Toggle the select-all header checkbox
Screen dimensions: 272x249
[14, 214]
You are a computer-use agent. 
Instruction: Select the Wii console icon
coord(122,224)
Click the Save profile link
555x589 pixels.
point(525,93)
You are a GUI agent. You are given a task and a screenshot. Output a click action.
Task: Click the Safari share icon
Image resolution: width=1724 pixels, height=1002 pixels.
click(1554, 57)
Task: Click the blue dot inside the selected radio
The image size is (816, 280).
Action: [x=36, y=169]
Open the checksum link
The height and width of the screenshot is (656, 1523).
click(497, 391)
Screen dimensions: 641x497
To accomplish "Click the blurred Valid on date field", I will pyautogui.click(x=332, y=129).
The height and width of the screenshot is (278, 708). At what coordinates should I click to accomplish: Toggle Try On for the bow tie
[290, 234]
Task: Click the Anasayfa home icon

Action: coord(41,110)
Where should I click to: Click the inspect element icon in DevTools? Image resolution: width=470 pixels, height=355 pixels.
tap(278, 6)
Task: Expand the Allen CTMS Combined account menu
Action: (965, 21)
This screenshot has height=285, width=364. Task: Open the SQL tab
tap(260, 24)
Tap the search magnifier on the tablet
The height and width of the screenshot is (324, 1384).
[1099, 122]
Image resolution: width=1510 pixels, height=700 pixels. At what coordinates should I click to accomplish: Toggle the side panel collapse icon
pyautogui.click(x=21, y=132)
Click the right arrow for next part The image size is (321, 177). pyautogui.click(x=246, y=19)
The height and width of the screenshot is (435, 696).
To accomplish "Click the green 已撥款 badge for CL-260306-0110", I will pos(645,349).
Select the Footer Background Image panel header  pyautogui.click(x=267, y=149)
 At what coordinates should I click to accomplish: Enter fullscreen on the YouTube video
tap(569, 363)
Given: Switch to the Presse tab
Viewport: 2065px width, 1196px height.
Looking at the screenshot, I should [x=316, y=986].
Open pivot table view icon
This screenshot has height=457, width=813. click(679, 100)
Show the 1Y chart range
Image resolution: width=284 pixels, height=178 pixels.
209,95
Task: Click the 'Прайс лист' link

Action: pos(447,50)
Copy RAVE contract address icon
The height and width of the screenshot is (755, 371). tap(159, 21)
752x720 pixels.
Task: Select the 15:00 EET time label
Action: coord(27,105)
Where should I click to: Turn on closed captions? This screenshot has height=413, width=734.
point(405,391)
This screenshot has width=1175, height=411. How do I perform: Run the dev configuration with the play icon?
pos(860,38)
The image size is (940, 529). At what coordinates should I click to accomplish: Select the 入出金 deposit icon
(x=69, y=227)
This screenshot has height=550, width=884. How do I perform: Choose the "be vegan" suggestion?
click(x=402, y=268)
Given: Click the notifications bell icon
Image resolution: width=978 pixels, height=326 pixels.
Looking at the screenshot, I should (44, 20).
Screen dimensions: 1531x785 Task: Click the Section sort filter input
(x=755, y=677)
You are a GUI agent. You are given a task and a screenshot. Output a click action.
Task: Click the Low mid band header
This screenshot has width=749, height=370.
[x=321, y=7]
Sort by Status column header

━━━━━━━━━━

WHAT YOU HAVE TO DO →
Please arrange the lines above as a Markdown table with the columns "Row" and "Line", numbering each row and skipping blank lines.

EXERCISE RESULT →
| Row | Line |
|---|---|
| 1 | Toggle the select-all header checkbox |
| 2 | Screen dimensions: 272x249 |
| 3 | [14, 214] |
| 4 | You are a computer-use agent.  |
| 5 | Instruction: Select the Wii console icon |
| 6 | coord(122,224) |
| 7 | Click the Save profile link |
| 8 | 555x589 pixels. |
| 9 | point(525,93) |
| 10 | You are a GUI agent. You are given a task and a screenshot. Output a click action. |
| 11 | Task: Click the Safari share icon |
| 12 | Image resolution: width=1724 pixels, height=1002 pixels. |
| 13 | click(1554, 57) |
| 14 | Task: Click the blue dot inside the selected radio |
| 15 | The image size is (816, 280). |
| 16 | Action: [x=36, y=169] |
| 17 | Open the checksum link |
| 18 | The height and width of the screenshot is (656, 1523). |
| 19 | click(497, 391) |
| 20 | Screen dimensions: 641x497 |
| 21 | To accomplish "Click the blurred Valid on date field", I will pyautogui.click(x=332, y=129). |
| 22 | The height and width of the screenshot is (278, 708). At what coordinates should I click to accomplish: Toggle Try On for the bow tie |
| 23 | [290, 234] |
| 24 | Task: Click the Anasayfa home icon |
| 25 | Action: coord(41,110) |
| 26 | Where should I click to: Click the inspect element icon in DevTools? Image resolution: width=470 pixels, height=355 pixels. |
| 27 | tap(278, 6) |
| 28 | Task: Expand the Allen CTMS Combined account menu |
| 29 | Action: (965, 21) |
| 30 | This screenshot has height=285, width=364. Task: Open the SQL tab |
| 31 | tap(260, 24) |
| 32 | Tap the search magnifier on the tablet |
| 33 | The height and width of the screenshot is (324, 1384). |
| 34 | [1099, 122] |
| 35 | Image resolution: width=1510 pixels, height=700 pixels. At what coordinates should I click to accomplish: Toggle the side panel collapse icon |
| 36 | pyautogui.click(x=21, y=132) |
| 37 | Click the right arrow for next part The image size is (321, 177). pyautogui.click(x=246, y=19) |
| 38 | The height and width of the screenshot is (435, 696). |
| 39 | To accomplish "Click the green 已撥款 badge for CL-260306-0110", I will pos(645,349). |
| 40 | Select the Footer Background Image panel header  pyautogui.click(x=267, y=149) |
| 41 |  At what coordinates should I click to accomplish: Enter fullscreen on the YouTube video |
| 42 | tap(569, 363) |
| 43 | Given: Switch to the Presse tab |
| 44 | Viewport: 2065px width, 1196px height. |
| 45 | Looking at the screenshot, I should [x=316, y=986]. |
| 46 | Open pivot table view icon |
| 47 | This screenshot has height=457, width=813. click(679, 100) |
| 48 | Show the 1Y chart range |
| 49 | Image resolution: width=284 pixels, height=178 pixels. |
| 50 | 209,95 |
| 51 | Task: Click the 'Прайс лист' link |
| 52 | Action: pos(447,50) |
| 53 | Copy RAVE contract address icon |
| 54 | The height and width of the screenshot is (755, 371). tap(159, 21) |
| 55 | 752x720 pixels. |
| 56 | Task: Select the 15:00 EET time label |
| 57 | Action: coord(27,105) |
| 58 | Where should I click to: Turn on closed captions? This screenshot has height=413, width=734. |
| 59 | point(405,391) |
| 60 | This screenshot has width=1175, height=411. How do I perform: Run the dev configuration with the play icon? |
| 61 | pos(860,38) |
| 62 | The image size is (940, 529). At what coordinates should I click to accomplish: Select the 入出金 deposit icon |
| 63 | (x=69, y=227) |
| 64 | This screenshot has height=550, width=884. How do I perform: Choose the "be vegan" suggestion? |
| 65 | click(x=402, y=268) |
| 66 | Given: Click the notifications bell icon |
| 67 | Image resolution: width=978 pixels, height=326 pixels. |
| 68 | Looking at the screenshot, I should (44, 20). |
| 69 | Screen dimensions: 1531x785 Task: Click the Section sort filter input |
| 70 | (x=755, y=677) |
| 71 | You are a GUI agent. You are given a task and a screenshot. Output a click action. |
| 72 | Task: Click the Low mid band header |
| 73 | This screenshot has width=749, height=370. |
| 74 | [x=321, y=7] |
| 75 | Sort by Status column header |